How Does Infection Get Into the Nail?
Really what happens is that a fungal infection gets under the nail. Just like their cousins, the mushroom, the fungal spores that grow and invade the nail bed want to be in a warm, dark, damp place to grow. We come into contact with these spores on a regular basis. Some of them are harmless and wash off with no effect to us. Others try to seek a parasitic relationship with our bodies, using us as a means to grow and spread themselves.
Most people don’t realize when or where they might come into contact with these parasitic fungal spores. The answer is, pretty much everywhere. Germs, viruses, and spores are part of the make-up of our eco-system. Having a healthy immune system is what allows our bodies to fight these things off.
The fungus that most commonly causes nail infection is called a dermatophyte. We come into contact with them every day and for most people, no harm is caused. However, for people with certain diseases, like diabetes, or who have poor circulation, or even who have been sick for a long time, so their immune system has been working overtime, these parasitic fungi find a happy breeding ground.
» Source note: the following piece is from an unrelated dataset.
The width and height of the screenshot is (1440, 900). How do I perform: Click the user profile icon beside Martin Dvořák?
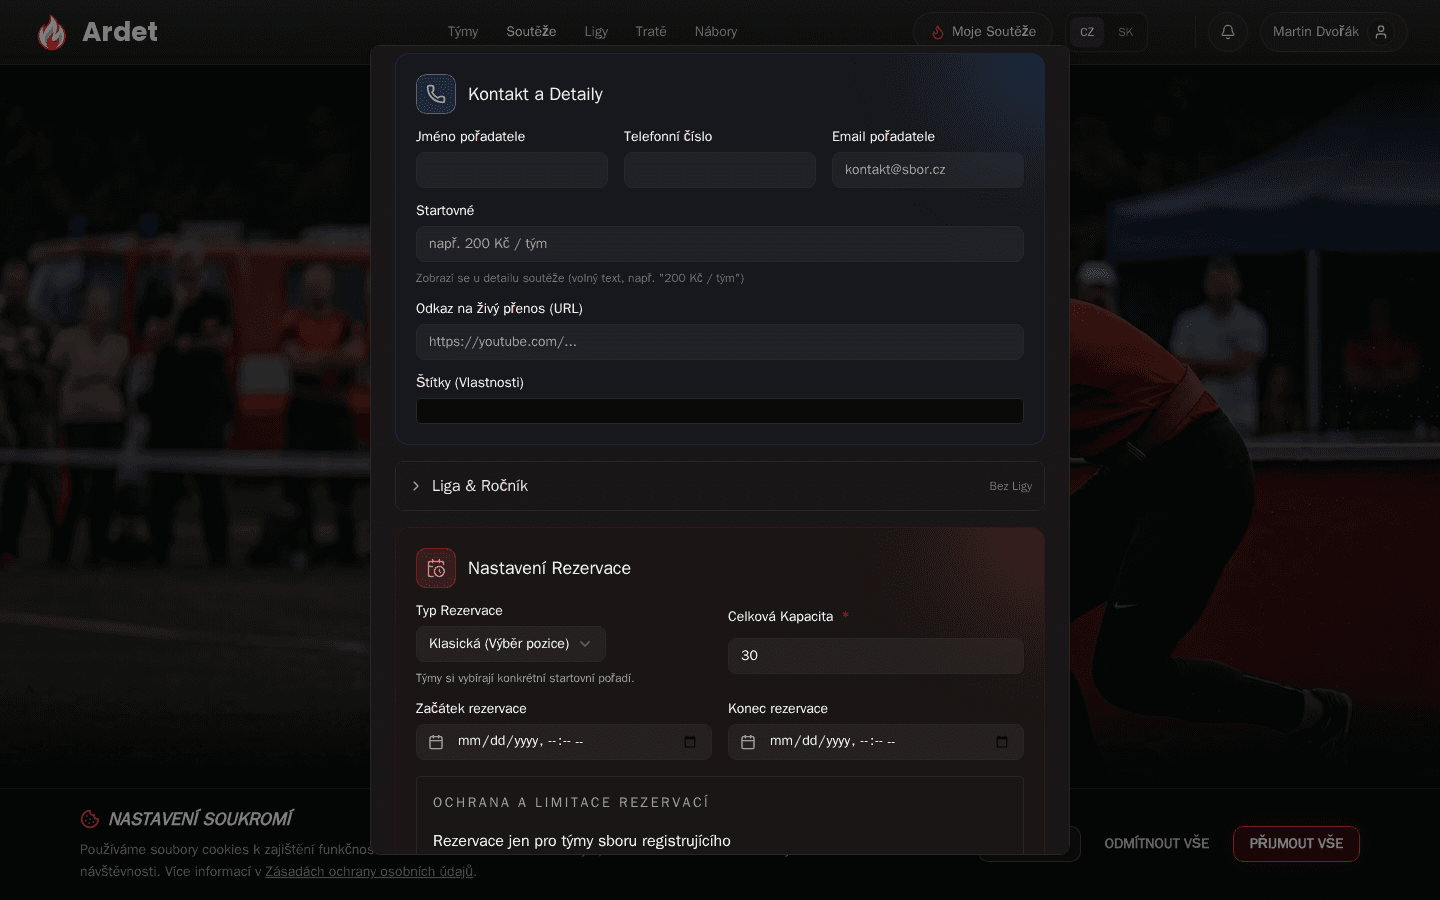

The most commonly affected area is the toenail, as it is usually kept in the dark and surrounded by warm fabric that has the potential to hold in moisture. Fingernail fungus infections occur most often in people who spend a great deal of time with their hands in the water or exposed to harsh chemicals.
Fungus grow very slowly, so by the time the infected person notices the discoloration of their nail, the fungus has already established a fairly good hold on the nail. Usually it gets underneath the nail at the tip of the toe by working its way underneath and into the protected nail bed. It can also get into the soft tissue surrounding the nail and work its way under from there. Nail Fungus Infections aren’t incredibly dangerous, but they do take a very long time to treat, as the fungus isn’t gone until the nail has grown out entirely clear.
What can I do to prevent it?
There are lots of ways you can prevent nail fungus from getting to your nails in the first place. This is your best bet.
- Keep your nails trimmed close to the edge of the finger or toe tip. The less space there is at the edge of the nail for the fungus to get on, the less likely it will be to grow.
- Wash your hands and feet regularly and dry them thoroughly. Wear clean socks every day and make sure your shoes dry out entirely before wearing them, especially if you wear the same shoes every day.
- Wear something on your feet when in public areas that have a lot of water, like swimming pools or locker rooms. And make sure those shoes have a chance to dry out too!
If I Get Infected, How Do I Treat It?
There are a great many home remedies suggested on this and other websites. Over-the-counter remedies and medications are another good idea. If you’re going to try to treat it yourself, start working with one of these remedies and wash the affected area at least twice a day, then dry it thoroughly. Wear clean socks if it’s a toenail infection, even to the point of changing your socks a couple times a day. Right after washing your feet. And if it is possible for you to wear sandals, exposing your feet to the light also helps.
If your infection is severe or well advanced, a visit to your doctor to figure out what kind of fungal infection it is and what treatment options are available to you will be your next step.